→ YOUR GOAL: Scan the entries that follow and copy out every line containing "will".

→ GIVEN DATA:
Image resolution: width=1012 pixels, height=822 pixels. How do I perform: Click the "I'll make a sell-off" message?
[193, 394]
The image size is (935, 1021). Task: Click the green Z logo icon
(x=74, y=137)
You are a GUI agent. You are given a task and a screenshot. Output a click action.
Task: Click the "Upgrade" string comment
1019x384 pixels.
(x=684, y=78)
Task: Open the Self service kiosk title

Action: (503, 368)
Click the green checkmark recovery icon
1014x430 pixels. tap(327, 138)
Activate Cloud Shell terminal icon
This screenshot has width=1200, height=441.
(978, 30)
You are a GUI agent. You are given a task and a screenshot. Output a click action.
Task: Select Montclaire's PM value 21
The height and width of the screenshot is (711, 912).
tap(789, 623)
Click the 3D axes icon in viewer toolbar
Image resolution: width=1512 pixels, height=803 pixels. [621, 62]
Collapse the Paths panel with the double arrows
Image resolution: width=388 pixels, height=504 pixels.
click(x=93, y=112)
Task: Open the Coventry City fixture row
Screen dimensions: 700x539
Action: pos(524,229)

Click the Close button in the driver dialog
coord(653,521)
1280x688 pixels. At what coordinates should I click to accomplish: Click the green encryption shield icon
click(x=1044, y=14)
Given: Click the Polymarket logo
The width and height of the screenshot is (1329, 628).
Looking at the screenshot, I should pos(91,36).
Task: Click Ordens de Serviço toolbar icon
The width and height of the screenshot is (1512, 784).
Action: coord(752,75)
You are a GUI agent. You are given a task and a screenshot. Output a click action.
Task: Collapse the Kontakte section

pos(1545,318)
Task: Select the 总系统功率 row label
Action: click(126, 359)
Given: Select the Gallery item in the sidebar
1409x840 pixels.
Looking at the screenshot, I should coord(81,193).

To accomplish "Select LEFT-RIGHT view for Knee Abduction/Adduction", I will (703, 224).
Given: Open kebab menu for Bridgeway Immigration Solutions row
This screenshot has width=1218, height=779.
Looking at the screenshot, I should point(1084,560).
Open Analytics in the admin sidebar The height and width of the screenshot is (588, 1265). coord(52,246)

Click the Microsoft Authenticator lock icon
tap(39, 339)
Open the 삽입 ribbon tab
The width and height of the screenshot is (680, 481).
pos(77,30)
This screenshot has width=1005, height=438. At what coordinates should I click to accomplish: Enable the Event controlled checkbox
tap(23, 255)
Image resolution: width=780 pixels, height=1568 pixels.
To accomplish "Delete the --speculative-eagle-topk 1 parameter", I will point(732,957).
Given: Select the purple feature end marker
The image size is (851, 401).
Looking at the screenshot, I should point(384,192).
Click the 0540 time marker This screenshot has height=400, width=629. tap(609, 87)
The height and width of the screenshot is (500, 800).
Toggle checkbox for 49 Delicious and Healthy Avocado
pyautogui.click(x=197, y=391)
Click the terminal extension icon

→ TASK RESPONSE:
To accomplish "Select LEFT-RIGHT view for Knee Abduction/Adduction", I will (703, 224).
To accomplish "Delete the --speculative-eagle-topk 1 parameter", I will point(732,957).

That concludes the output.